A woman who forged the will of a wealthy landowner before starving him to death to inherit a slice of his £3.5 million fortune has been jailed for life.
Carer Lynda Rickard, 62, was found guilty of murdering former auctioneer’s clerk James Sootheran, known as Anthony, 59, at his property, High Havens Farm in the village of South Newington, Oxfordshire, in March 2014.
She had been paid £47,000 a year to look after his elderly mother, Mary Sootheran, known as Joy, until her death, aged 92, in 2012, and lived at the farm with her American-born husband Wayne Rickard, 66, before they were evicted in 2017.
Rickard admitted helping herself to tens of thousands of pounds of the Sootherans’ money, which was used to fund her family’s lifestyle, including private school fees for her three now-adult children.
She also accepted forging the mother and son’s wills, which would have entitled her to half of Mrs Sootheran’s £1.5 million estate and a third of Mr Sootheran’s £3.5 million fortune.
Mr Sootheran, who owned the farm, including 60 acres of land, was more than six feet tall but weighed less than nine stone, having lost so much weight due to malnutrition, when he was found dead on March 18 2014.
Police body-worn camera footage shows Rickard sitting on her sofa, calmly lighting a cigarette, as she is arrested for his murder.
She did not give evidence at a trial at Reading Crown Court, but denied murder, claiming the death of Mr Sootheran – described as “a recluse prone to gross self-neglect” with “complex mental health issues” – was a result of how he chose to live his life.
But she was found guilty last Friday in what prosecutors believe is the first successful conviction for murder by deliberate starvation in more than a century.
Judge Mr Justice Wall handed Mrs Rickard a life sentence, with a minimum term of 28 years, on Tuesday, telling her she had “cynically and systematically bled this family” over a decade.
“Your greed was such that when you thought Anthony Sootheran might act in a way which would derail your gravy train, you murdered him,” he said.
“You murdered Anthony in a most cruel and hard-hearted way.
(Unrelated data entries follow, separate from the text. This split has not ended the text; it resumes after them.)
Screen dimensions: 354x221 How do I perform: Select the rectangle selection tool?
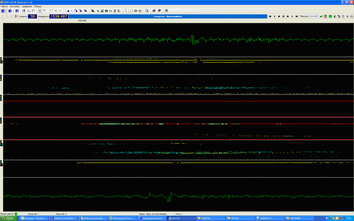(131, 11)
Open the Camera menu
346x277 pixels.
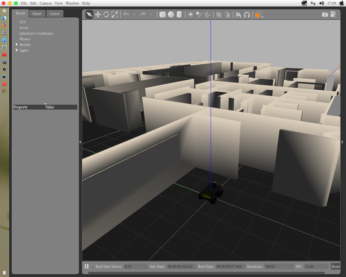[45, 3]
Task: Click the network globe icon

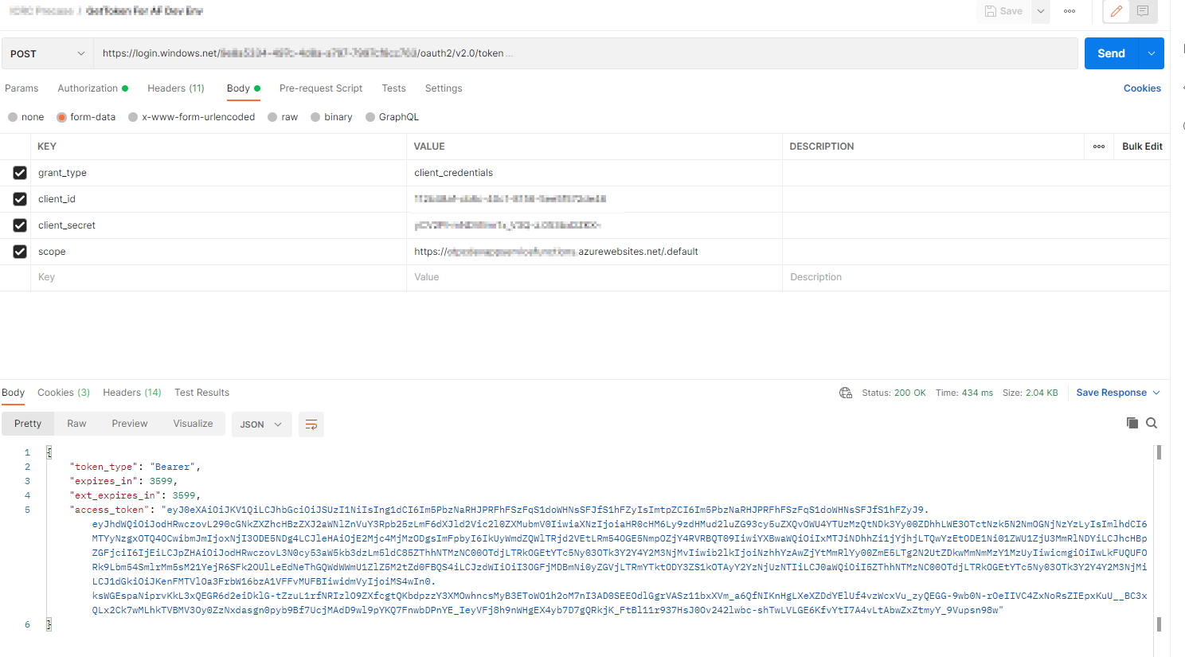Action: (846, 393)
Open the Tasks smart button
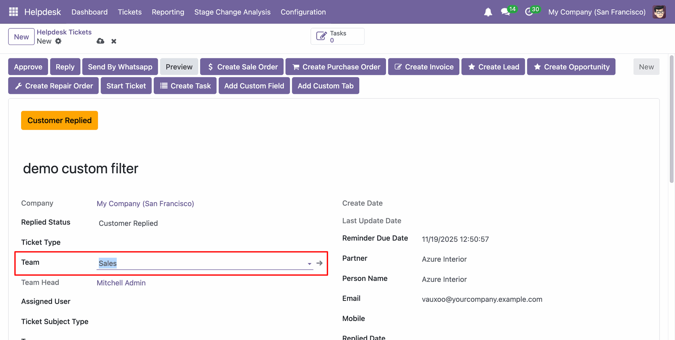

You starved him of food and left him on a mattress on the floor of his room to die.”
The judge said Rickard could have easily ended his suffering, but told her: “You were prevented from doing so only by your extraordinary greed.”
He added: “He died a man not only relieved of much of his money, but his dignity as well. You must have watched him die in that way.”
Wayne Rickard was jailed for a total of 10 and a half years after he was acquitted of murder but found guilty of causing or allowing the death of a vulnerable adult.
“You were the only person who could have saved Anthony Sootheran, but instead of doing so you left him to die the most horrible of deaths,” the judge told him.
“I can only conclude you decided not to help him because you hoped to profit from his death when, as you expected, your wife inherited a substantial sum of money from him.”
The couple were also both found guilty of fraud by false representation, relating to a £33,000 Mitsubishi Shogun paid for with Mrs Sootheran’s money in 2010, while Wayne Rickard was convicted of a charge of perverting the course of justice.
Lynda Rickard earlier pleaded guilty to four fraud charges, two counts of forgery, two counts of conspiracy to pervert the course of justice, possession of articles for use in fraud and obtaining benefits by deception.
Mr Sootheran’s accountant daughter Hannah Sootheran, who won a civil court fight for her father’s estate against the Rickards, said the impact on her and her family’s lives had been “heartbreaking”.
The court heard how Lynda Rickard isolated Mr Sootheran and stopped him from seeing his daughter.
“I can’t comprehend how somebody who said they cared deeply for my dad left him to die in such horrible conditions,” she said in a statement read in court.
“I have not had the chance to grieve and get on with a normal life.”
The Rickards, of Edinburgh Close, Banbury, Oxfordshire, stood trial alongside friends Michael Dunkley, 49, Denise Neal, 41, and Shanda Robinson, 51.
Dunkley, of Brickle Lane, Bloxham, Oxfordshire, was jailed for two years, and Neal, of Radway Road, Lower Tysoe, Warwickshire, was sentenced to 27 months, after they were found guilty of fraud by falsely claiming a will in the name of Mr Sootheran was genuine.
Robinson, of Sage Road, Banbury, Oxfordshire, was jailed for 32 months after she was found guilty of one count of fraud by false representation, and conspiracy to pervert the course of justice, for falsely claiming a will in the name of Mrs Sootheran was genuine.
June Alsford, 78, of Little Lane in Aynho, Northamptonshire, previously pleaded guilty to one count of fraud and one count of conspiracy to pervert the course of justice over the scam, and was sentenced to two years imprisonment, suspended for two years.
Peter Burt, head of the Crown Prosecution Service Thames and Chiltern Complex Casework Unit, said: “The sentences handed to Lynda and Wayne Rickard today reflect the extreme severity and cruelty of their crimes.
“Though nothing will make up for Anthony’s death, we hope that these sentences go some way to delivering a sense of justice to Joy and Anthony’s family and friends.”